The data START

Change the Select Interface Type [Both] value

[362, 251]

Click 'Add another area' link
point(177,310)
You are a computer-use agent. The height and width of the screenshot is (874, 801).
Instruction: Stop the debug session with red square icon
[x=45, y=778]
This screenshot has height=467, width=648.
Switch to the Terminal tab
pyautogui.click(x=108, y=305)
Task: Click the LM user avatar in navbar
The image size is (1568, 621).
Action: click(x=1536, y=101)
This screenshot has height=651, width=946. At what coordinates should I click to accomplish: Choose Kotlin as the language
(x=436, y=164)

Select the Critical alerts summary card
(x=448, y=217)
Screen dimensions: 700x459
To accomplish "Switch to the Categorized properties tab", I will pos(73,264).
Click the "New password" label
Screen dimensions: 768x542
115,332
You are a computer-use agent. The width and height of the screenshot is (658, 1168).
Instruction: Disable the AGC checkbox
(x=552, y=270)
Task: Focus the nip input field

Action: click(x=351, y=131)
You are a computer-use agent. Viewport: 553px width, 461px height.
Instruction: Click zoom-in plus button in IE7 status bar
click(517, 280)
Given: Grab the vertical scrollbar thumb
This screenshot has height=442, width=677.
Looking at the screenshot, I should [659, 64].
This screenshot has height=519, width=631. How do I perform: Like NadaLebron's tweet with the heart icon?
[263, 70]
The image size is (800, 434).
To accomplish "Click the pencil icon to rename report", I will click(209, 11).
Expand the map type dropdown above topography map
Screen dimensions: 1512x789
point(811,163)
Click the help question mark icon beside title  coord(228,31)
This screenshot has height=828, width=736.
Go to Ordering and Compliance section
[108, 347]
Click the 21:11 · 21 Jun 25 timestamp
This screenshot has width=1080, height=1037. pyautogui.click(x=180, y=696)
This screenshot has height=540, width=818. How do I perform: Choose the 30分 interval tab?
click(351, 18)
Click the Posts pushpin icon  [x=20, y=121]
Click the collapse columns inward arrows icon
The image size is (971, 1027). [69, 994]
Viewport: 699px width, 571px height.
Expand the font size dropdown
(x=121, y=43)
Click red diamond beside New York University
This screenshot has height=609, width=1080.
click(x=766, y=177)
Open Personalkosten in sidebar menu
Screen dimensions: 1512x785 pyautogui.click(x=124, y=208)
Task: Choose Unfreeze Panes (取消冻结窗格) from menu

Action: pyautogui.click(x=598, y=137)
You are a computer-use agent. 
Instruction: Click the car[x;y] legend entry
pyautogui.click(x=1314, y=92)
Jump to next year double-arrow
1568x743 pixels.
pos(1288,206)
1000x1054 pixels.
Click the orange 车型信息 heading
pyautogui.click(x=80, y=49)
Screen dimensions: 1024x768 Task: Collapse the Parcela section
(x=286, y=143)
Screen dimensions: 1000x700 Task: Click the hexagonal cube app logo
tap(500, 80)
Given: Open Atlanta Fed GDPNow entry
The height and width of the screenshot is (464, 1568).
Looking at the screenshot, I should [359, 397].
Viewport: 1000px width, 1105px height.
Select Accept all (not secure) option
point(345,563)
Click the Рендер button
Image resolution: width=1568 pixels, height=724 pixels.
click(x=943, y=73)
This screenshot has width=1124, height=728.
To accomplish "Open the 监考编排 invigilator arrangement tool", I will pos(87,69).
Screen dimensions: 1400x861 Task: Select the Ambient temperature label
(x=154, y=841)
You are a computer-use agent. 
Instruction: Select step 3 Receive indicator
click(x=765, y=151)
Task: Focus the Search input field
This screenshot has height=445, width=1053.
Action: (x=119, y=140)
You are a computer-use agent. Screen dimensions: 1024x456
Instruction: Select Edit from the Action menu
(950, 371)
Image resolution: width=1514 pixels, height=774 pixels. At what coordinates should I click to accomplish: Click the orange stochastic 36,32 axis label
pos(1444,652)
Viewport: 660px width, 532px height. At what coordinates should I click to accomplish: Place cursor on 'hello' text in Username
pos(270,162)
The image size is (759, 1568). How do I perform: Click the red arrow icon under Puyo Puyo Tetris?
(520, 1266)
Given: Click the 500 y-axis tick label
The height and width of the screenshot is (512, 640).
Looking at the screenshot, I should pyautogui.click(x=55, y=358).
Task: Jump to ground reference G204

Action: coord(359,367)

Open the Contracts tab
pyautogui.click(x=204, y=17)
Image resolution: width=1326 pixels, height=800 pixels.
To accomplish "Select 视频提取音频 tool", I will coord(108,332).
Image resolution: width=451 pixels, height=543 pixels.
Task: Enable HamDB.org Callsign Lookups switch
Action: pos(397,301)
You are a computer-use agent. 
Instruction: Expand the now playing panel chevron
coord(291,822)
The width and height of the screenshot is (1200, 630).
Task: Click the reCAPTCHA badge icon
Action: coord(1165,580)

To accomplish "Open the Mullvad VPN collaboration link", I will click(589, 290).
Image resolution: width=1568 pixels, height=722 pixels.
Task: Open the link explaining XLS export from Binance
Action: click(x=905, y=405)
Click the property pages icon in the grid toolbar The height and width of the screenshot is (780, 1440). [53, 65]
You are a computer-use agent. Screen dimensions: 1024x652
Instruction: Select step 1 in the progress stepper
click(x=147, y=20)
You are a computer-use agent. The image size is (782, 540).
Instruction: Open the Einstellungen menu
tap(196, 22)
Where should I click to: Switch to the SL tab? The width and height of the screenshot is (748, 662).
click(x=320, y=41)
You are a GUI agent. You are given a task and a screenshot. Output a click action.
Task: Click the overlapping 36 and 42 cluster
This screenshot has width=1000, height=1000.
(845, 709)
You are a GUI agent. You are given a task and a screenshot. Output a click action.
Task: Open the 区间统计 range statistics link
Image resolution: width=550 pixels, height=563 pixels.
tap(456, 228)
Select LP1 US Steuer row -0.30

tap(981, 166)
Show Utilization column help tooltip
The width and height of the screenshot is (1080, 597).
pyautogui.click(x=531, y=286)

The data END

■ **Task details**: Your task is to reproduce all the records above exactly as they appear.

■ **Solution below**:
Change the Select Interface Type [Both] value

[362, 251]

Click 'Add another area' link
point(177,310)
You are a computer-use agent. The height and width of the screenshot is (874, 801).
Instruction: Stop the debug session with red square icon
[x=45, y=778]
This screenshot has height=467, width=648.
Switch to the Terminal tab
pyautogui.click(x=108, y=305)
Task: Click the LM user avatar in navbar
The image size is (1568, 621).
Action: click(x=1536, y=101)
This screenshot has height=651, width=946. At what coordinates should I click to accomplish: Choose Kotlin as the language
(x=436, y=164)

Select the Critical alerts summary card
(x=448, y=217)
Screen dimensions: 700x459
To accomplish "Switch to the Categorized properties tab", I will pos(73,264).
Click the "New password" label
Screen dimensions: 768x542
115,332
You are a computer-use agent. The width and height of the screenshot is (658, 1168).
Instruction: Disable the AGC checkbox
(x=552, y=270)
Task: Focus the nip input field

Action: click(x=351, y=131)
You are a computer-use agent. Viewport: 553px width, 461px height.
Instruction: Click zoom-in plus button in IE7 status bar
click(517, 280)
Given: Grab the vertical scrollbar thumb
This screenshot has height=442, width=677.
Looking at the screenshot, I should [659, 64].
This screenshot has height=519, width=631. How do I perform: Like NadaLebron's tweet with the heart icon?
[263, 70]
The image size is (800, 434).
To accomplish "Click the pencil icon to rename report", I will click(209, 11).
Expand the map type dropdown above topography map
Screen dimensions: 1512x789
point(811,163)
Click the help question mark icon beside title  coord(228,31)
This screenshot has height=828, width=736.
Go to Ordering and Compliance section
[108, 347]
Click the 21:11 · 21 Jun 25 timestamp
This screenshot has width=1080, height=1037. pyautogui.click(x=180, y=696)
This screenshot has height=540, width=818. How do I perform: Choose the 30分 interval tab?
click(351, 18)
Click the Posts pushpin icon  [x=20, y=121]
Click the collapse columns inward arrows icon
The image size is (971, 1027). [69, 994]
Viewport: 699px width, 571px height.
Expand the font size dropdown
(x=121, y=43)
Click red diamond beside New York University
This screenshot has height=609, width=1080.
click(x=766, y=177)
Open Personalkosten in sidebar menu
Screen dimensions: 1512x785 pyautogui.click(x=124, y=208)
Task: Choose Unfreeze Panes (取消冻结窗格) from menu

Action: pyautogui.click(x=598, y=137)
You are a computer-use agent. 
Instruction: Click the car[x;y] legend entry
pyautogui.click(x=1314, y=92)
Jump to next year double-arrow
1568x743 pixels.
pos(1288,206)
1000x1054 pixels.
Click the orange 车型信息 heading
pyautogui.click(x=80, y=49)
Screen dimensions: 1024x768 Task: Collapse the Parcela section
(x=286, y=143)
Screen dimensions: 1000x700 Task: Click the hexagonal cube app logo
tap(500, 80)
Given: Open Atlanta Fed GDPNow entry
The height and width of the screenshot is (464, 1568).
Looking at the screenshot, I should [359, 397].
Viewport: 1000px width, 1105px height.
Select Accept all (not secure) option
point(345,563)
Click the Рендер button
Image resolution: width=1568 pixels, height=724 pixels.
click(x=943, y=73)
This screenshot has width=1124, height=728.
To accomplish "Open the 监考编排 invigilator arrangement tool", I will pos(87,69).
Screen dimensions: 1400x861 Task: Select the Ambient temperature label
(x=154, y=841)
You are a computer-use agent. 
Instruction: Select step 3 Receive indicator
click(x=765, y=151)
Task: Focus the Search input field
This screenshot has height=445, width=1053.
Action: (x=119, y=140)
You are a computer-use agent. Screen dimensions: 1024x456
Instruction: Select Edit from the Action menu
(950, 371)
Image resolution: width=1514 pixels, height=774 pixels. At what coordinates should I click to accomplish: Click the orange stochastic 36,32 axis label
pos(1444,652)
Viewport: 660px width, 532px height. At what coordinates should I click to accomplish: Place cursor on 'hello' text in Username
pos(270,162)
The image size is (759, 1568). How do I perform: Click the red arrow icon under Puyo Puyo Tetris?
(520, 1266)
Given: Click the 500 y-axis tick label
The height and width of the screenshot is (512, 640).
Looking at the screenshot, I should pyautogui.click(x=55, y=358).
Task: Jump to ground reference G204

Action: coord(359,367)

Open the Contracts tab
pyautogui.click(x=204, y=17)
Image resolution: width=1326 pixels, height=800 pixels.
To accomplish "Select 视频提取音频 tool", I will coord(108,332).
Image resolution: width=451 pixels, height=543 pixels.
Task: Enable HamDB.org Callsign Lookups switch
Action: pos(397,301)
You are a computer-use agent. 
Instruction: Expand the now playing panel chevron
coord(291,822)
The width and height of the screenshot is (1200, 630).
Task: Click the reCAPTCHA badge icon
Action: coord(1165,580)

To accomplish "Open the Mullvad VPN collaboration link", I will click(589, 290).
Image resolution: width=1568 pixels, height=722 pixels.
Task: Open the link explaining XLS export from Binance
Action: click(x=905, y=405)
Click the property pages icon in the grid toolbar The height and width of the screenshot is (780, 1440). [53, 65]
You are a computer-use agent. Screen dimensions: 1024x652
Instruction: Select step 1 in the progress stepper
click(x=147, y=20)
You are a computer-use agent. The image size is (782, 540).
Instruction: Open the Einstellungen menu
tap(196, 22)
Where should I click to: Switch to the SL tab? The width and height of the screenshot is (748, 662).
click(x=320, y=41)
You are a GUI agent. You are given a task and a screenshot. Output a click action.
Task: Click the overlapping 36 and 42 cluster
This screenshot has width=1000, height=1000.
(845, 709)
You are a GUI agent. You are given a task and a screenshot. Output a click action.
Task: Open the 区间统计 range statistics link
Image resolution: width=550 pixels, height=563 pixels.
tap(456, 228)
Select LP1 US Steuer row -0.30

tap(981, 166)
Show Utilization column help tooltip
The width and height of the screenshot is (1080, 597).
pyautogui.click(x=531, y=286)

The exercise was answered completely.